Abstract
Kat Albrecht and Kaitlyn Filip on data disadvantaging defendants.
In courtrooms, research labs, and policy groups across the United States, “data law” is on the rise. Not only do we use more and more empirical data to analyze courts, courtrooms themselves use more and more data as part of active cases. But with the increased expectation that cases will use legal data, the burden of producing such high-quality data has shifted to defendants and claimants, rather than the state or the courts which have far more substantial access. For instance, in Racial Justice Act hearings in California, making a preliminary showing requires the defense to obtain data from the state (which often redacts significant information or shares it in an unanalyzable form), analyze the data to demonstrate inequality in criminal sentencing, and answer for the quality of that data in court. This state of affairs, as we will show, limits the utility of data in the courtroom and exacerbates existing biases and disadvantages in legal proceedings.

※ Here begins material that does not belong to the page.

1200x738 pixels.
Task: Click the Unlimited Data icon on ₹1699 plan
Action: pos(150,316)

Courts are best positioned to collect, store, and publish court data. However, the burden of data production and analysis has been shifted onto defendants and claimants.
The Rise of Data Law
The rise of data-informed law, or “data law,” spans multiple domains such that data is entering legal research and active legal cases in multiple new ways. In response, and in part capitalizing on the alleviation of certain computational constraints, the field of computational legal analytics has expanded dramatically. Innovations in this space include the development of new computational methods and datasets both inside and outside the traditional academy.
Non-profits and research groups have also undertaken substantial efforts to make data more available in different domains in order to accommodate the needs of defendants and their legal teams. The non-profit Measures for Justice has made various criminal legal data available at the county level through a public-facing data portal. The Criminal Justice Administrative Records System (CJARS) built a massive national data infrastructure for collecting and harmonizing criminal data at multiple process points. And Systematic Content Analysis of Litigation Events (SCALES) developed an A.I.-powered data platform that makes details and insights about the federal courts open-source and open access, helping to fill a susbtantial data gap, particularly in the civil court space.

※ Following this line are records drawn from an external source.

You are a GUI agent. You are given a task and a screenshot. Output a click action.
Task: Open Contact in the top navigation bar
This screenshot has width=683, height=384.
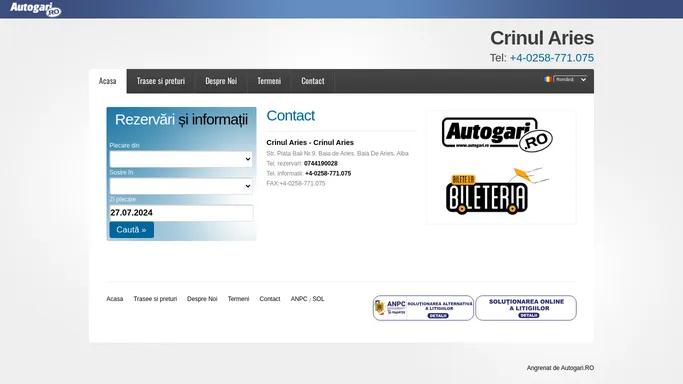point(313,81)
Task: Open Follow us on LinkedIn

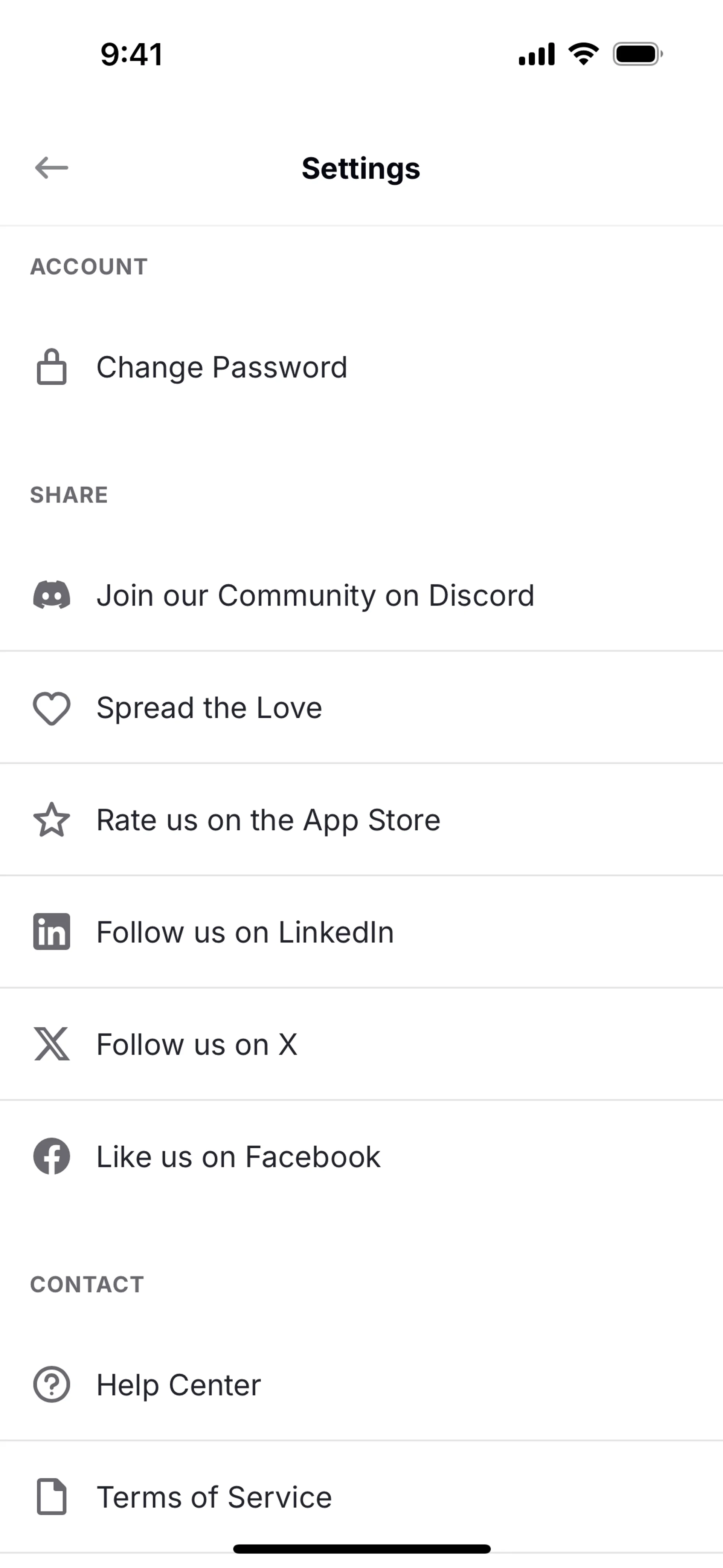Action: (245, 932)
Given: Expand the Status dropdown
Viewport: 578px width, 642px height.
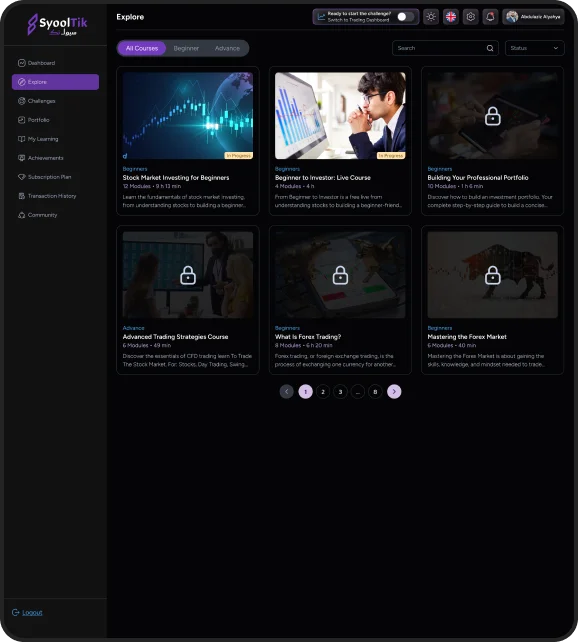Looking at the screenshot, I should coord(535,48).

In tandem with new methods and increased interest in building court data infrastructures, individual courts have even begun transparency projects around their own records. Courts in states such as Florida, Ohio, and Illinois have launched or announced public-facing portals that will allow the general public to download and access criminal data. Other states, like Pennsylvania, have developed research pipelines that allow for the systematization of data requests and the development of Memorandums of Understanding for data use at a much larger scale. The confluence of these factors has increased the potential use of court data for traditional research, in policy arguments, and in active legal cases.
Public Access to Court Data
There is a clear Constitutional imperative to court transparency. The First and Sixth Amendments guarantee the right to a public trial and the Supreme Court has consistently affirmed that right, including in Richmond Newspapers v. Virginia. Yet court data remains less than meaningfully accessible, and the data collected is not necessarily meaningful data. Even technically public data portals can create additional barriers to public access. For example, the “Public Access to Court Electronic Records” (PACER) should theoretically make a project like SCALES unnecessary. However, the PACER interface is outdated, opaque, and, as discovered by the SCALES team, prohibitively expensive. Procuring partial data records for a single year at the federal level alone cost over $100,000.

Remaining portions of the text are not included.